Data extracted from a collection

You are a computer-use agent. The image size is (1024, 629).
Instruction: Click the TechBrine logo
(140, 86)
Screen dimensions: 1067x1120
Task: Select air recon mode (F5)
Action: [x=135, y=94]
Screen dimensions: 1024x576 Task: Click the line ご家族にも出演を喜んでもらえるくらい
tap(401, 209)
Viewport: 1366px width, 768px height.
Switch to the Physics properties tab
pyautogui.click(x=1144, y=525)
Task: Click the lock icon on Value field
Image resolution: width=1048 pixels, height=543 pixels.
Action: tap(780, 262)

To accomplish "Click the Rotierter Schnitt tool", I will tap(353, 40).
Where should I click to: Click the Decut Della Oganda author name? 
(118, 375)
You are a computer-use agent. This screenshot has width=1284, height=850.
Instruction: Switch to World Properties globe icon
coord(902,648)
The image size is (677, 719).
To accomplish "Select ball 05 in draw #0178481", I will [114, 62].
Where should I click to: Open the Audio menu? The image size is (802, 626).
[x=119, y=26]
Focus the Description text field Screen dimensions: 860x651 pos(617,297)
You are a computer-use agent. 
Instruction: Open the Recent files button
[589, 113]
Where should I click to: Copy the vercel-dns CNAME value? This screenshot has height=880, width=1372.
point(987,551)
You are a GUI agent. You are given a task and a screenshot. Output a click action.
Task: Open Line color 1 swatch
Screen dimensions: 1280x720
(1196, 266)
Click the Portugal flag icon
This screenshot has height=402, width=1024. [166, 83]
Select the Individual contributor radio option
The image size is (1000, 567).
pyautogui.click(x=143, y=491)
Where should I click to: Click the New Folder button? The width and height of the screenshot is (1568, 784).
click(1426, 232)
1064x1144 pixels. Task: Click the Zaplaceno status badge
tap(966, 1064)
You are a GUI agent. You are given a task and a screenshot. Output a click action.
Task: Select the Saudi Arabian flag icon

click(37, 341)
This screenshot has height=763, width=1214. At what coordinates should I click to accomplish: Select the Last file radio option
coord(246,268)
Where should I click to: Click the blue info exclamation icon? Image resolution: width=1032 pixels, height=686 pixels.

### TASK OBJECTIVE
Return every line above in which the string "will" occurs.

### ANSWER
To accomplish "Click the Rotierter Schnitt tool", I will tap(353, 40).
To accomplish "Select ball 05 in draw #0178481", I will [114, 62].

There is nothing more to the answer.